Answer:
The distance from A(-1/4, 5) to the line -x + 2·y = 14 is approximately 1.7 units
Step-by-step explanation:
The shortest distance from a point to a line is the perpendicular from the line to the point
The equation of the given line is -x + 2·y = 14, which can be written in slope and intercept form as follows;
-x + 2·y = 14
2·y = 14 + x
y = 14/2 + x/2 = x/2 + 7
y = x/2 + 7
The slope, m₁ = 1/2 and the y-intercept = 7
Therefore, the slope, m₂, of the perpendicular line to the line -x + 2·y = 14 which was rewritten as y = x/2 + 7 is m₂ = -1/m₁ = -1/(1/2) = -2
Therefore, we have that the slope of the line from A(-1/4, 5) to the line -x + 2·y = 14, is -2
The equation of the line is therefore;
y - 5 = -2(x - (-1/4))
y - 5 = -2·x - 1/2
y = -2·x - 1/2 + 5 = -2·x + 9/2
y = -2·x + 9/2
The coordinates of the point on the line -x + 2·y = 14 (y = x/2 + 7) that coincides with the perpendicular from the point A(-1/4, 5) is therefore given as follows;
-2·x + 9/2 = x/2 + 7
9/2 - 7= x/2 + 2·x
-2.5 = 2.5·x
x = -2.5/2.5 = -1
x = -1
y = x/2 + 7 = -1/2 + 7 = 6.5
y = 6.5
The coordinates of the point on the line -x + 2·y = 14 (y = x/2 + 7) that coincides with the perpendicular from the point A(-1/4, 5) is (-1, 6.5)
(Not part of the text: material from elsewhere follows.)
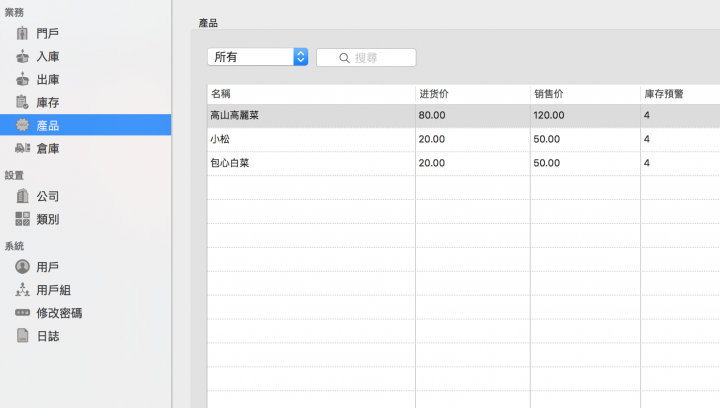Open the 門戶 portal icon in sidebar
The height and width of the screenshot is (408, 720).
[22, 33]
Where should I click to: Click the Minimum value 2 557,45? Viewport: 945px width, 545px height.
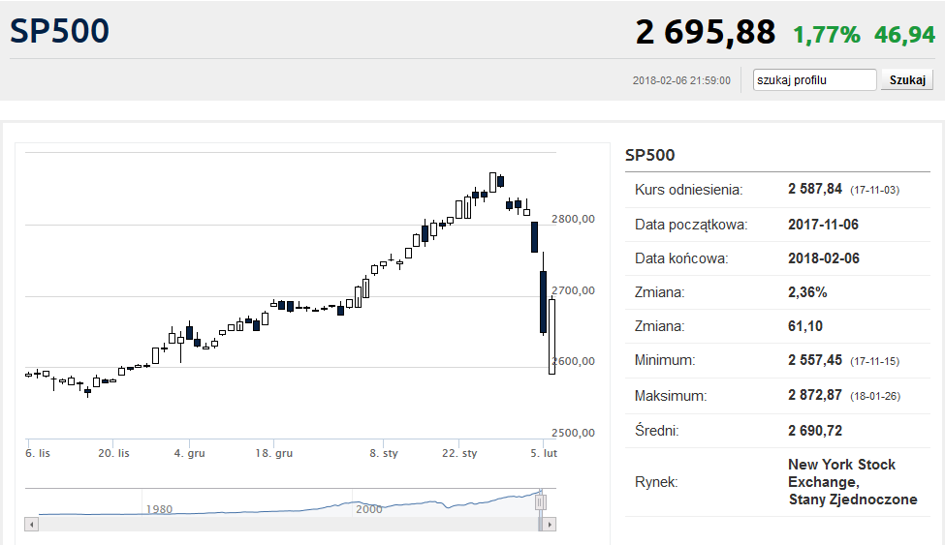point(817,360)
The distance from A(-1/4, 5) to B(-1, 6.5), is given as follows;
[tex]l = \sqrt{\left (y_{2}-y_{1} \right )^{2}+\left (x_{2}-x_{1} \right )^{2}}[/tex]
Where;
(x₁, y₁) = (-1/4, 5), and (x₂, y₂) = B(-1, 6.5)
Plugging in the values, we have;
[tex]l_{AB} = \sqrt{\left (6.5-5 \right )^{2}+\left ((-1)-(-1/4) \right )^{2}} = \sqrt{\left (-0.75 \right )^{2}+\left (1.5 \right )^{2}} = \sqrt{\dfrac{45}{16} } = \dfrac{3}{4} \cdot \sqrt{5}[/tex]
[tex]l_{AB} = \dfrac{3}{4} \cdot \sqrt{5} \approx 1.677[/tex]
Therefore, the distance from A(-1/4, 5) to the line -x + 2·y = 14 ≈ 1.7 units, rounding to the nearest tenth.